- PROVIDED ENTRIES

<<<<

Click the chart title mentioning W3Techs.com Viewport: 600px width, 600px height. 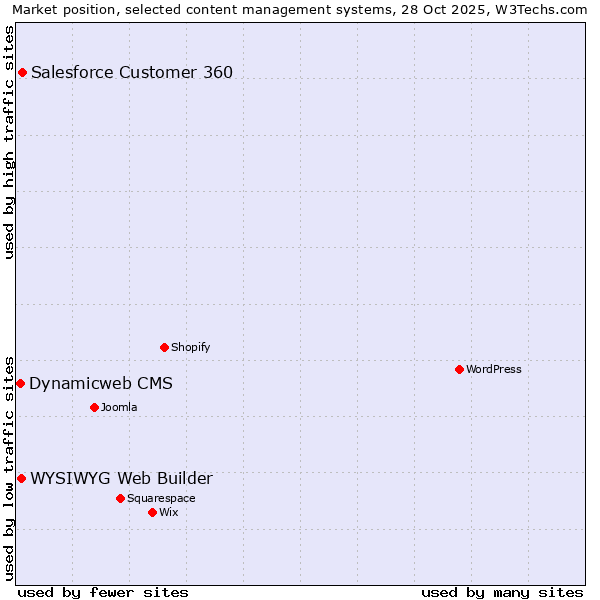coord(300,9)
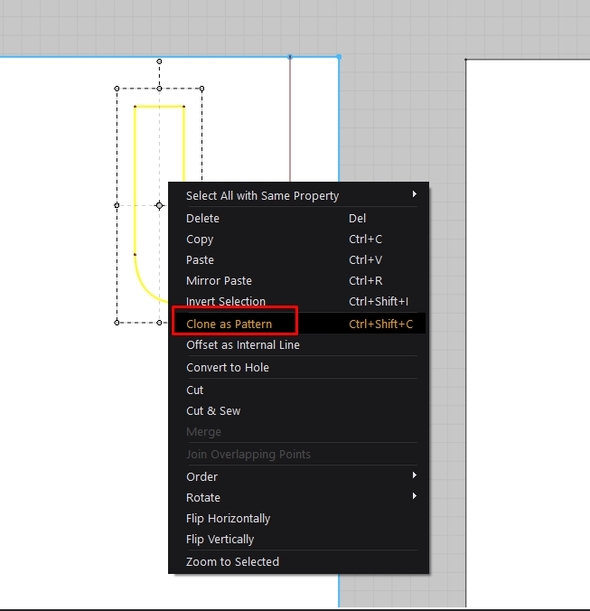Choose Flip Horizontally
This screenshot has width=590, height=611.
click(299, 518)
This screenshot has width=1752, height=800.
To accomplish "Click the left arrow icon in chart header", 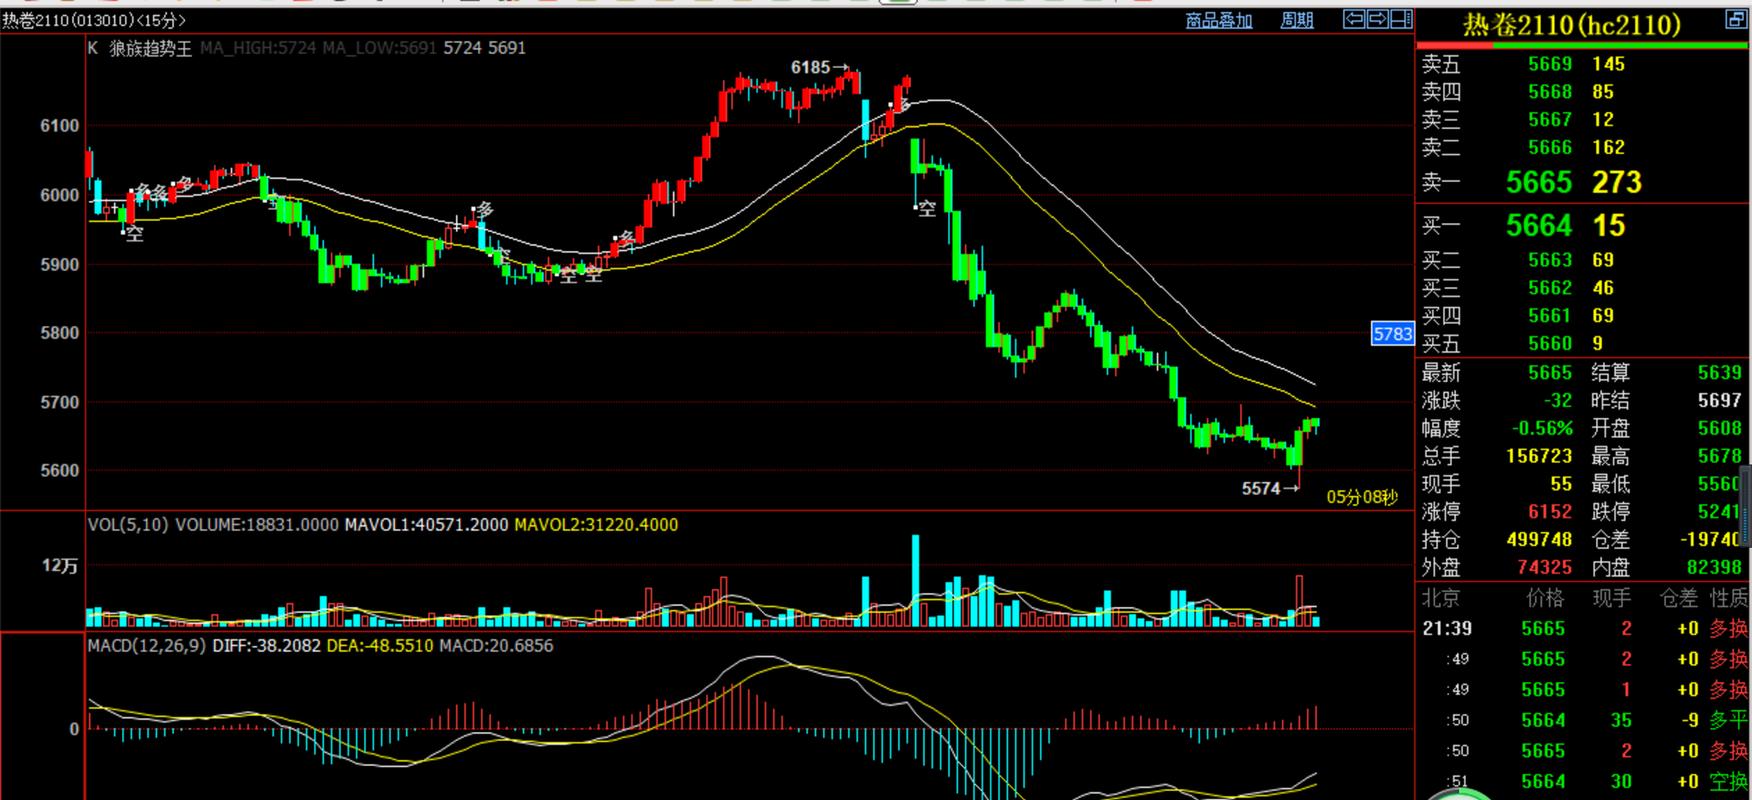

>>>>

- STATED TASK
Can you reproduce, word for word, the lines of the material from the one containing "This screenshot has width=1752, height=800." through the end of the material, including both ends and leaving out the pictures?

- REPLY
This screenshot has width=1752, height=800.
To accomplish "Click the left arrow icon in chart header", 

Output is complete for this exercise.